Tasks were carried out in the following software:
- FC in the Cloud version.
- FC Administrator Station.
- Microsoft SQL Server Express 2017
OCR invoices: machine learning mechanisms
ABBYY FlexiCapture uses machine learning mechanisms to extract data from images.
Like any AI of this type, FlexiCapture needs training by a database and with the help of an operator who indicates to the artificial intelligence where specific data is in the image. Teaching in this way always happens in two stages.
Firstly, we "throw" the invoice to OCR, verify and correct it, and finally forward it to AI. Secondly, the system operator must pair the data or improve recognition of the document in a special learning tool.
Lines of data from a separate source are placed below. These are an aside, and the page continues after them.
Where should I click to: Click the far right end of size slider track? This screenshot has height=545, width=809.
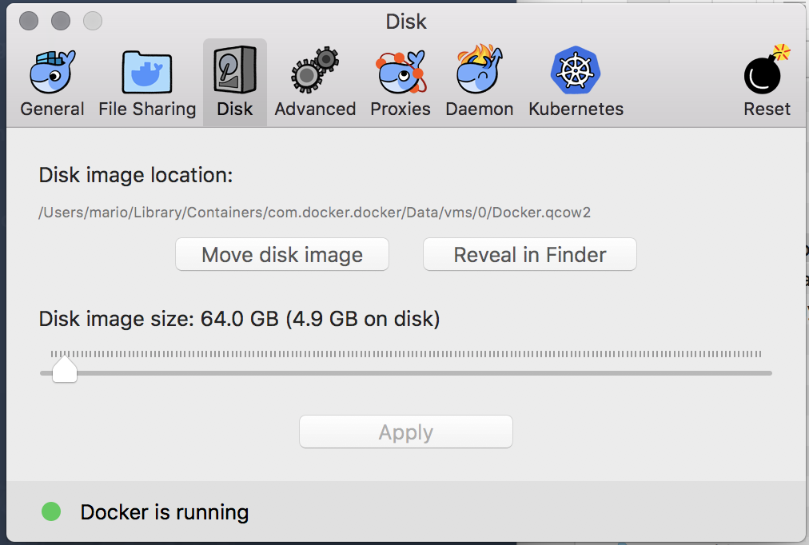point(769,372)
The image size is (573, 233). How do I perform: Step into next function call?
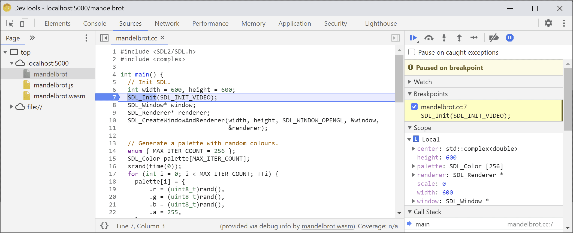(444, 38)
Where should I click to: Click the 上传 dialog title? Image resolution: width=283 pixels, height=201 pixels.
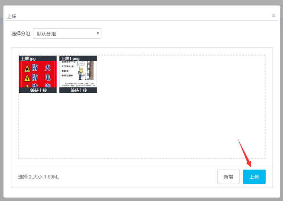tap(12, 16)
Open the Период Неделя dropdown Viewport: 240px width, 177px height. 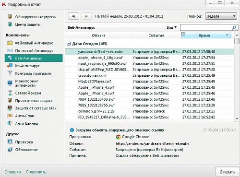coord(221,16)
The tool is simple and effective - data can be selected both from the image level and from the level of read data. This allows you to quickly find errors and make corrections.
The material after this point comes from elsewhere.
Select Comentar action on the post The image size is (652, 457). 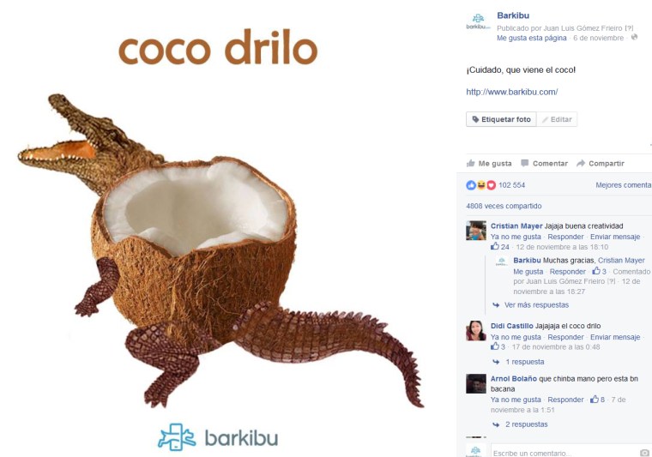pyautogui.click(x=544, y=163)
The last stage allows the operator to choose which of the corrected invoices should be transferred to AI training.
In my opinion, leaving the decision to the operator makes sense: not every amendment results from the lack of an AI pattern. Reading errors can be caused by many factors, such as image quality and ambient light during scanning.
Let's not forget, FlexiCapture is also characterized by extensive logic designed to recognize patterns typical on invoices, such as the VAT ID.
Document: online recognition
The team used the following set of documents for invoice recognition tests:
- 15 traditional Polish invoices scanned;
- 20 traditional Polish invoices generated.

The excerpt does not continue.